Gill Wildman of Plot and Chris Downs of live/work make an energetic and thoughtful case for Service innovation design in a conversation with GK VanPatter, Co-Founder, NextDesign Leadership Institute. Well worth a read in full.
To give you a taste, here is a snippet from Gill:
“Service innovation design encourages you to take a genuinely people-centered, empathetic approach, beyond even the user-centered design methods popularized by best-practice product designers. User scenarios often frame people in a passive role as part of some machine (“the system”). People show up as talented thumbs in texting scenarios. They turn up as talking wallets in retail scenarios. They turn up as walking luggage in airport scenarios. At the worst level of practice, people get transformed into a kind of material inventory to be processed. The messy reality of people’s everyday life and dynamic need-states get smoothed out or abstracted. Whole sets of preconceptions sneak in unnoticed, framing the innovation brief.”
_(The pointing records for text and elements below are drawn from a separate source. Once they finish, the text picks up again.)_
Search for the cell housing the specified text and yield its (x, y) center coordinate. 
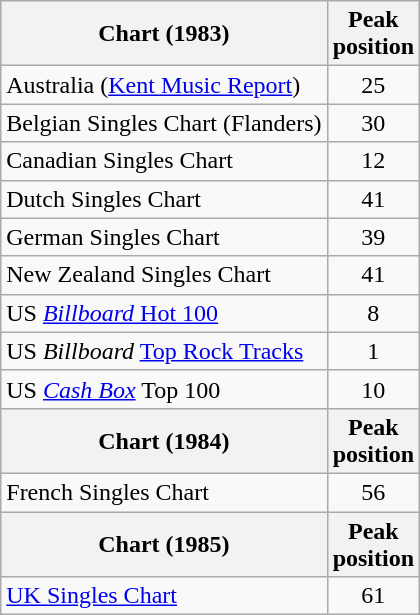
1 (373, 351)
25 (373, 85)
30 (373, 123)
Belgian Singles Chart (Flanders) (164, 123)
New Zealand Singles Chart (164, 275)
US Cash Box Top 100 (164, 389)
Dutch Singles Chart (164, 199)
Australia (Kent Music Report) (164, 85)
39 (373, 237)
12 (373, 161)
US Billboard Hot 100 (164, 313)
Chart (1985) (164, 544)
8 (373, 313)
French Singles Chart (164, 492)
Chart (1983) (164, 34)
56 (373, 492)
US Billboard Top Rock Tracks (164, 351)
Chart (1984) (164, 440)
UK Singles Chart (164, 596)
10 (373, 389)
61 (373, 596)
German Singles Chart (164, 237)
Canadian Singles Chart (164, 161)
Extract the (x, y) coordinate from the center of the cell holding the provided text.  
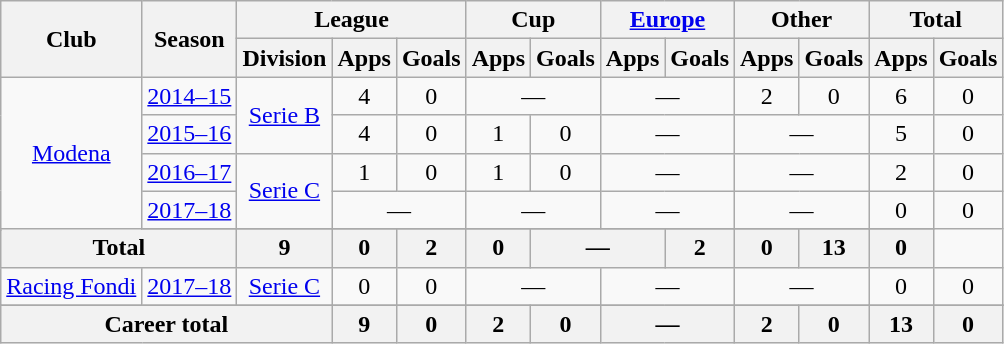
Other (802, 20)
Division (284, 58)
2015–16 (190, 134)
Cup (533, 20)
5 (901, 134)
Europe (667, 20)
6 (901, 96)
Racing Fondi (72, 286)
Modena (72, 153)
League (352, 20)
2016–17 (190, 172)
Career total (166, 324)
2014–15 (190, 96)
Season (190, 39)
Serie B (284, 115)
Club (72, 39)
Scan for the cell matching the given text and deliver its [X, Y] coordinate at center. 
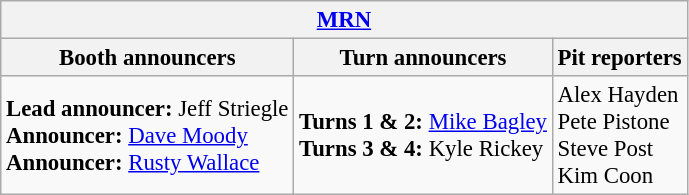
Pit reporters [620, 58]
Turns 1 & 2: Mike BagleyTurns 3 & 4: Kyle Rickey [423, 136]
MRN [344, 20]
Booth announcers [148, 58]
Alex HaydenPete PistoneSteve PostKim Coon [620, 136]
Turn announcers [423, 58]
Lead announcer: Jeff StriegleAnnouncer: Dave MoodyAnnouncer: Rusty Wallace [148, 136]
Scan for the cell matching the given text and deliver its (x, y) coordinate at center. 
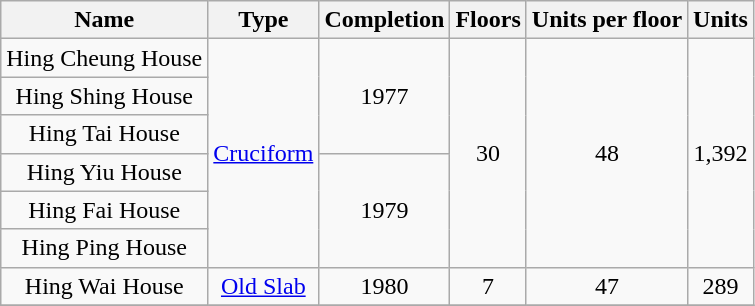
Units per floor (606, 20)
Hing Wai House (104, 286)
47 (606, 286)
Hing Cheung House (104, 58)
Hing Tai House (104, 134)
1979 (384, 210)
48 (606, 153)
7 (488, 286)
289 (721, 286)
Type (264, 20)
Floors (488, 20)
Name (104, 20)
Hing Fai House (104, 210)
Cruciform (264, 153)
Units (721, 20)
30 (488, 153)
Hing Ping House (104, 248)
1,392 (721, 153)
Old Slab (264, 286)
1980 (384, 286)
1977 (384, 96)
Completion (384, 20)
Hing Yiu House (104, 172)
Hing Shing House (104, 96)
For the text-containing cell, return its midpoint in [x, y] coordinate format. 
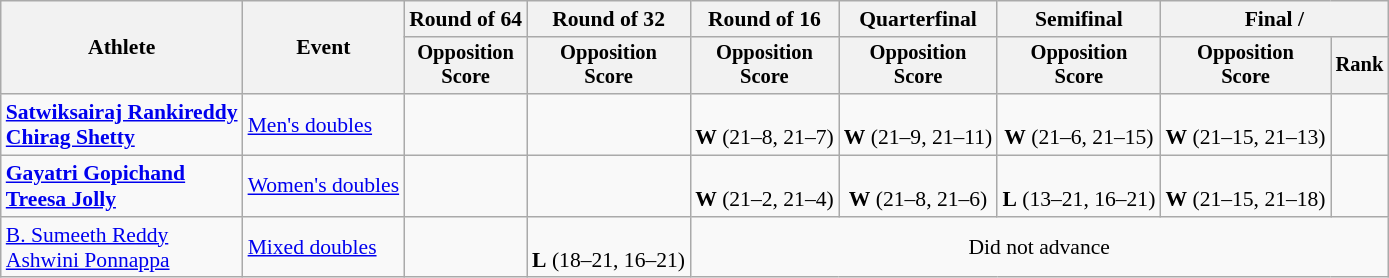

And here’s one from Chris:
“… my advice to a recent design graduate would be to embrace and enjoy the complexity. Get out of college and get a job. Don’t hang around in your school’s new ‘future design blah innovation blah lab.’ Don’t prostitute your services for free to get a toe in the door at IDEO, Humantific, Plot or even live|work. Go and work for a hospital, the government or a credit reference agency.
Hold on to the unique skills and perspective you have as a designer and apply them in strange but fruitful environments. You can, and will, make a real difference there.”